» **MATERIAL FOR THIS TASK**:
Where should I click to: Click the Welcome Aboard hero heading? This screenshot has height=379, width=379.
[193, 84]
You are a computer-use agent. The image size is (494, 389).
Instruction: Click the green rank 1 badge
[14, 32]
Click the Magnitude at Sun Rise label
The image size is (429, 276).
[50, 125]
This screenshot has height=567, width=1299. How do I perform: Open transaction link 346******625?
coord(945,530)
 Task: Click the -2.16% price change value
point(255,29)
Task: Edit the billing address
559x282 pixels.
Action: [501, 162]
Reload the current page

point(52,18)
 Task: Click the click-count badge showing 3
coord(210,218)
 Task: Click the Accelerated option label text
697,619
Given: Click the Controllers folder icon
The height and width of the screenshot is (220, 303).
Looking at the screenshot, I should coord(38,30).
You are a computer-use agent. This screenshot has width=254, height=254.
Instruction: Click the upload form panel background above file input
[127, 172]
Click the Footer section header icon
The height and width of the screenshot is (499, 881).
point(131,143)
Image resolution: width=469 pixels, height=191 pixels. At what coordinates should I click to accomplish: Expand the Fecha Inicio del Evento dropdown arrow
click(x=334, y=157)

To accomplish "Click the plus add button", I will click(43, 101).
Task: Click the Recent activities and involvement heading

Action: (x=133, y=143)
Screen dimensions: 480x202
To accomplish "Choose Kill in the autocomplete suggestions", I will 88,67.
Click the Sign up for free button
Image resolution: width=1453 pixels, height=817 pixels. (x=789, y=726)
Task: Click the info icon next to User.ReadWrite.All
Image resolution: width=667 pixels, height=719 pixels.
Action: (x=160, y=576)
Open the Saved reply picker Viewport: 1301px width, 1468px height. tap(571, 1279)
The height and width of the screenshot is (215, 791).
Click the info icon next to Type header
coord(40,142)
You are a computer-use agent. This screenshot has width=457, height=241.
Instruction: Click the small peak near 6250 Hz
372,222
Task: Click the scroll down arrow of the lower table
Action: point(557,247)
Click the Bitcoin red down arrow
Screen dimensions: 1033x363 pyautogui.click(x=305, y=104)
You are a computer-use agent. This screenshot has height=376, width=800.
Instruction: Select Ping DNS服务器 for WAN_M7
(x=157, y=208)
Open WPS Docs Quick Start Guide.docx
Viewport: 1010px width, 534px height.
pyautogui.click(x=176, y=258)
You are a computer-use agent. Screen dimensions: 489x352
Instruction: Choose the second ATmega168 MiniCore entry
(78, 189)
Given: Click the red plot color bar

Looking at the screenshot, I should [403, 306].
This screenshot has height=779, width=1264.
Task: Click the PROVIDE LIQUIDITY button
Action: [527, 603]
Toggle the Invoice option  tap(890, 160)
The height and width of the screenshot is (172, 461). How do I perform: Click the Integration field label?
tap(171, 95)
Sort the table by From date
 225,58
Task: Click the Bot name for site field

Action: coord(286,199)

» **WORK REQUEST**: Each line that includes the word "will" counts once; report how many such lines the entries have, and nothing else.

» **THE ANSWER**: 2